*Task description:* Reproduce the data below with every "trash icon" swapped for "bin icon", leaving all else unchanged.

*Supplied entries:*
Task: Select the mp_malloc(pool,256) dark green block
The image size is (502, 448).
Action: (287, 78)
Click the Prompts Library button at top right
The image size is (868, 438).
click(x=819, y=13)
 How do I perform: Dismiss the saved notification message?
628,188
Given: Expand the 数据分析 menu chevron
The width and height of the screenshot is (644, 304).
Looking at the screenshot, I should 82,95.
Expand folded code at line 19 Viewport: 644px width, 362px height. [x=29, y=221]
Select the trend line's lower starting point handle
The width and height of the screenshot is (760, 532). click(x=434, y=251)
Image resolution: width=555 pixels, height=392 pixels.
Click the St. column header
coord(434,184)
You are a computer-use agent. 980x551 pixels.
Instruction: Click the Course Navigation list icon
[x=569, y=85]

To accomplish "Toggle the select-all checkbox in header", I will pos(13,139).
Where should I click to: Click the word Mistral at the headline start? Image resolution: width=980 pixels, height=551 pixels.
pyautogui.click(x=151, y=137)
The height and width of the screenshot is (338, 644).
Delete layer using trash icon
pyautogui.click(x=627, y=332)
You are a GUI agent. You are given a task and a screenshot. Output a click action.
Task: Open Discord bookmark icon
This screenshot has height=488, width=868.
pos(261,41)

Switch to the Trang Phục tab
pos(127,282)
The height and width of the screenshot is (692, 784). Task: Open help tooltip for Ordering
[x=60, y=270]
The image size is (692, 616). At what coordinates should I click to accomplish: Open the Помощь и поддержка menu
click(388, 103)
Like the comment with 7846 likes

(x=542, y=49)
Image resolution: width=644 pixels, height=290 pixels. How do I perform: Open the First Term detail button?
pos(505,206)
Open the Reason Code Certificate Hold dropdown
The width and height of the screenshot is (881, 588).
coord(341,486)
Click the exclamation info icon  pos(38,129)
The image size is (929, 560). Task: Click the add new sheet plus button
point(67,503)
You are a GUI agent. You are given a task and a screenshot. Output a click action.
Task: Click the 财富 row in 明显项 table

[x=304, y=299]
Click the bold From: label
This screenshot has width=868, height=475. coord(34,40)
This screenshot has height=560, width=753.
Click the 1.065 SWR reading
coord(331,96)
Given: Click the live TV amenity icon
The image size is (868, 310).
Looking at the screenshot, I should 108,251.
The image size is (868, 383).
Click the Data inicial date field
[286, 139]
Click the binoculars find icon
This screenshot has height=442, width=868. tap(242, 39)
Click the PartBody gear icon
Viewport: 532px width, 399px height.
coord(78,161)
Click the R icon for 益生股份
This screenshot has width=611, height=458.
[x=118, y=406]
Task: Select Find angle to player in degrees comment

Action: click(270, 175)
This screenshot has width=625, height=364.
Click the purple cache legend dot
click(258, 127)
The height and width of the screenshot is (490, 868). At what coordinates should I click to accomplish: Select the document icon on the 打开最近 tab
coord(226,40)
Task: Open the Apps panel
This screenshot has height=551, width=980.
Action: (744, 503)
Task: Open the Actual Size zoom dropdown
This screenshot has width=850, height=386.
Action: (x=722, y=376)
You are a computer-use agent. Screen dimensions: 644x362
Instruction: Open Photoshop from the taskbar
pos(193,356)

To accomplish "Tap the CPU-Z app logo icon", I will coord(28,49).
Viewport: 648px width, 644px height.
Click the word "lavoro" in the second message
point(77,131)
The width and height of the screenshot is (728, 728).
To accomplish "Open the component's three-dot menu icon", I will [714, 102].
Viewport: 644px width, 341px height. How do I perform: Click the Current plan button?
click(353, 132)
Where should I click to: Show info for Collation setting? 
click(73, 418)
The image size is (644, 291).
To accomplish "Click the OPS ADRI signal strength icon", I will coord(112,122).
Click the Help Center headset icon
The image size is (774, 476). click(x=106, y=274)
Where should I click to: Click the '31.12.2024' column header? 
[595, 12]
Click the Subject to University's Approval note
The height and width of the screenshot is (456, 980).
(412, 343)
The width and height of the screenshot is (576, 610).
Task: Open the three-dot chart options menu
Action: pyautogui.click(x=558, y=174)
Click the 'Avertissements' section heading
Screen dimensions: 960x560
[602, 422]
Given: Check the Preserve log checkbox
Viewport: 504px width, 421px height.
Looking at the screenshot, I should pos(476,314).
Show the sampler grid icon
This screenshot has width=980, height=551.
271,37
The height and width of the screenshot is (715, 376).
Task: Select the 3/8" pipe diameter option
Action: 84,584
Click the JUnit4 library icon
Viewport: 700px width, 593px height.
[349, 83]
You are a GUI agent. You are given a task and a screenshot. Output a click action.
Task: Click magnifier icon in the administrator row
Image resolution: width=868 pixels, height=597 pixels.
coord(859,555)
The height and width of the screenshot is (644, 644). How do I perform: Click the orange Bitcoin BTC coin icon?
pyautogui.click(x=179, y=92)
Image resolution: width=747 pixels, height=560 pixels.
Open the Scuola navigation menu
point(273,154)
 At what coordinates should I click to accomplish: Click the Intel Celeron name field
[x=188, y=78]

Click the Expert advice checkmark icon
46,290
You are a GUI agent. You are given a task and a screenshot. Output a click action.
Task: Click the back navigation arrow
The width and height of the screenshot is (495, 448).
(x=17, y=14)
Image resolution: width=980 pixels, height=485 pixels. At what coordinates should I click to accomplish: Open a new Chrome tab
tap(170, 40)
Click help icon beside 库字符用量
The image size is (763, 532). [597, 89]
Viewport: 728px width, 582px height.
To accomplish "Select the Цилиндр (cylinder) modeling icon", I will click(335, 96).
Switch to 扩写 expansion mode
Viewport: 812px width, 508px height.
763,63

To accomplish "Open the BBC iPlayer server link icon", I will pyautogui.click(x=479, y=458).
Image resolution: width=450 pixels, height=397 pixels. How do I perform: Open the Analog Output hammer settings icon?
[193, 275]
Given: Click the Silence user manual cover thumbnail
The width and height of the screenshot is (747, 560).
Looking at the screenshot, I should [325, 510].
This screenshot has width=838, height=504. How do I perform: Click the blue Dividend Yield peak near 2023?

*Solution to this exercise:*
Task: Select the mp_malloc(pool,256) dark green block
The image size is (502, 448).
Action: (287, 78)
Click the Prompts Library button at top right
The image size is (868, 438).
click(x=819, y=13)
 How do I perform: Dismiss the saved notification message?
628,188
Given: Expand the 数据分析 menu chevron
The width and height of the screenshot is (644, 304).
Looking at the screenshot, I should 82,95.
Expand folded code at line 19 Viewport: 644px width, 362px height. [x=29, y=221]
Select the trend line's lower starting point handle
The width and height of the screenshot is (760, 532). click(x=434, y=251)
Image resolution: width=555 pixels, height=392 pixels.
Click the St. column header
coord(434,184)
You are a computer-use agent. 980x551 pixels.
Instruction: Click the Course Navigation list icon
[x=569, y=85]

To accomplish "Toggle the select-all checkbox in header", I will pos(13,139).
Where should I click to: Click the word Mistral at the headline start? Image resolution: width=980 pixels, height=551 pixels.
pyautogui.click(x=151, y=137)
The height and width of the screenshot is (338, 644).
Delete layer using bin icon
pyautogui.click(x=627, y=332)
You are a GUI agent. You are given a task and a screenshot. Output a click action.
Task: Open Discord bookmark icon
This screenshot has height=488, width=868.
pos(261,41)

Switch to the Trang Phục tab
pos(127,282)
The height and width of the screenshot is (692, 784). Task: Open help tooltip for Ordering
[x=60, y=270]
The image size is (692, 616). At what coordinates should I click to accomplish: Open the Помощь и поддержка menu
click(388, 103)
Like the comment with 7846 likes

(x=542, y=49)
Image resolution: width=644 pixels, height=290 pixels. How do I perform: Open the First Term detail button?
pos(505,206)
Open the Reason Code Certificate Hold dropdown
The width and height of the screenshot is (881, 588).
coord(341,486)
Click the exclamation info icon  pos(38,129)
The image size is (929, 560). Task: Click the add new sheet plus button
point(67,503)
You are a GUI agent. You are given a task and a screenshot. Output a click action.
Task: Click the 财富 row in 明显项 table

[x=304, y=299]
Click the bold From: label
This screenshot has width=868, height=475. coord(34,40)
This screenshot has height=560, width=753.
Click the 1.065 SWR reading
coord(331,96)
Given: Click the live TV amenity icon
The image size is (868, 310).
Looking at the screenshot, I should 108,251.
The image size is (868, 383).
Click the Data inicial date field
[286, 139]
Click the binoculars find icon
This screenshot has height=442, width=868. tap(242, 39)
Click the PartBody gear icon
Viewport: 532px width, 399px height.
coord(78,161)
Click the R icon for 益生股份
This screenshot has width=611, height=458.
[x=118, y=406]
Task: Select Find angle to player in degrees comment

Action: click(270, 175)
This screenshot has width=625, height=364.
Click the purple cache legend dot
click(258, 127)
The height and width of the screenshot is (490, 868). At what coordinates should I click to accomplish: Select the document icon on the 打开最近 tab
coord(226,40)
Task: Open the Apps panel
This screenshot has height=551, width=980.
Action: (744, 503)
Task: Open the Actual Size zoom dropdown
This screenshot has width=850, height=386.
Action: (x=722, y=376)
You are a computer-use agent. Screen dimensions: 644x362
Instruction: Open Photoshop from the taskbar
pos(193,356)

To accomplish "Tap the CPU-Z app logo icon", I will coord(28,49).
Viewport: 648px width, 644px height.
Click the word "lavoro" in the second message
point(77,131)
The width and height of the screenshot is (728, 728).
To accomplish "Open the component's three-dot menu icon", I will [714, 102].
Viewport: 644px width, 341px height. How do I perform: Click the Current plan button?
click(353, 132)
Where should I click to: Show info for Collation setting? 
click(73, 418)
The image size is (644, 291).
To accomplish "Click the OPS ADRI signal strength icon", I will coord(112,122).
Click the Help Center headset icon
The image size is (774, 476). click(x=106, y=274)
Where should I click to: Click the '31.12.2024' column header? 
[595, 12]
Click the Subject to University's Approval note
The height and width of the screenshot is (456, 980).
(412, 343)
The width and height of the screenshot is (576, 610).
Task: Open the three-dot chart options menu
Action: pyautogui.click(x=558, y=174)
Click the 'Avertissements' section heading
Screen dimensions: 960x560
[602, 422]
Given: Check the Preserve log checkbox
Viewport: 504px width, 421px height.
Looking at the screenshot, I should pos(476,314).
Show the sampler grid icon
This screenshot has width=980, height=551.
271,37
The height and width of the screenshot is (715, 376).
Task: Select the 3/8" pipe diameter option
Action: 84,584
Click the JUnit4 library icon
Viewport: 700px width, 593px height.
[349, 83]
You are a GUI agent. You are given a task and a screenshot. Output a click action.
Task: Click magnifier icon in the administrator row
Image resolution: width=868 pixels, height=597 pixels.
coord(859,555)
The height and width of the screenshot is (644, 644). How do I perform: Click the orange Bitcoin BTC coin icon?
pyautogui.click(x=179, y=92)
Image resolution: width=747 pixels, height=560 pixels.
Open the Scuola navigation menu
point(273,154)
 At what coordinates should I click to accomplish: Click the Intel Celeron name field
[x=188, y=78]

Click the Expert advice checkmark icon
46,290
You are a GUI agent. You are given a task and a screenshot. Output a click action.
Task: Click the back navigation arrow
The width and height of the screenshot is (495, 448).
(x=17, y=14)
Image resolution: width=980 pixels, height=485 pixels. At what coordinates should I click to accomplish: Open a new Chrome tab
tap(170, 40)
Click help icon beside 库字符用量
The image size is (763, 532). [597, 89]
Viewport: 728px width, 582px height.
To accomplish "Select the Цилиндр (cylinder) modeling icon", I will click(335, 96).
Switch to 扩写 expansion mode
Viewport: 812px width, 508px height.
763,63

To accomplish "Open the BBC iPlayer server link icon", I will pyautogui.click(x=479, y=458).
Image resolution: width=450 pixels, height=397 pixels. How do I perform: Open the Analog Output hammer settings icon?
[193, 275]
Given: Click the Silence user manual cover thumbnail
The width and height of the screenshot is (747, 560).
Looking at the screenshot, I should [325, 510].
This screenshot has width=838, height=504. How do I perform: Click the blue Dividend Yield peak near 2023?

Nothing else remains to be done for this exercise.